ミカルの血を口にして、思いのほか体が脱力して辛さを覚えたこともある。
しかしそれは、本来なら夜活動する俺が眠りにつくための口実だった。
朝日が昇り切った頃に俺は目覚め、寝すぎて気だるさを覚える体を起こす。
ありがたいことに、窓を遮るカーテンの生地は分厚く、ささやかに外が明るくなったことが分かる程度。
俺たち魔の者が日に当たって生きられぬ体ゆえに、昼間はほぼ活動しないと人は考えている。実際に該当する魔の者はいる。
しかし俺やヒューゴなど、ある程度の力を持つ者ならば、直接日の光を浴びなければ昼間でも活動できる。夜のほうが力はみなぎるが、戦うことがなければ昼に起きていても問題ない。

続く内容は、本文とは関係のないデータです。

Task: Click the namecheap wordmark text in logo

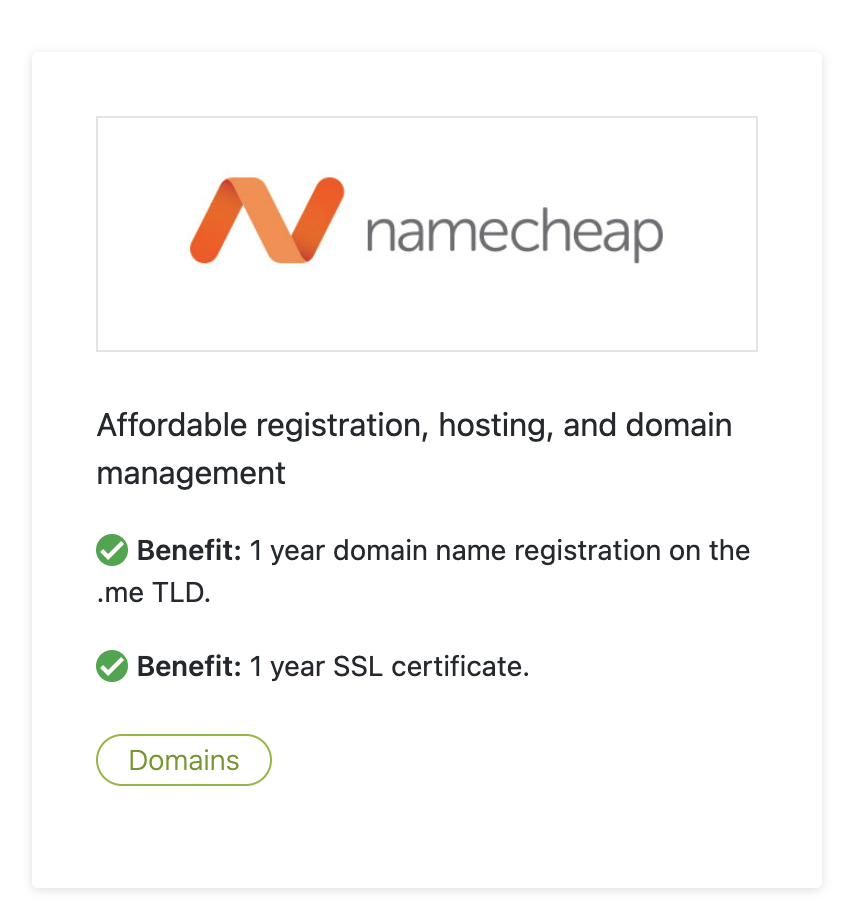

人が昼間に睡眠を多く貪れば、夜に目が冴えて活動的になる。それは魔の者になっても同じこと。
昼間に俺は動かないと考えているだろうミカルの隙を突き、ここから脱出するための材料を探す。そのための行動だった。
両手は封じられたままだが足は自由なまま。
俺はベッドから体を起こし、まずは出入り口の扉へと向かってみる。
開くことを期待せずに扉を肩で押してみれば――パチッ、と小さな稲妻が走り抜けたような痛みと痺れが走る。案の定、俺が部屋から出ないようにと結界が張られていた。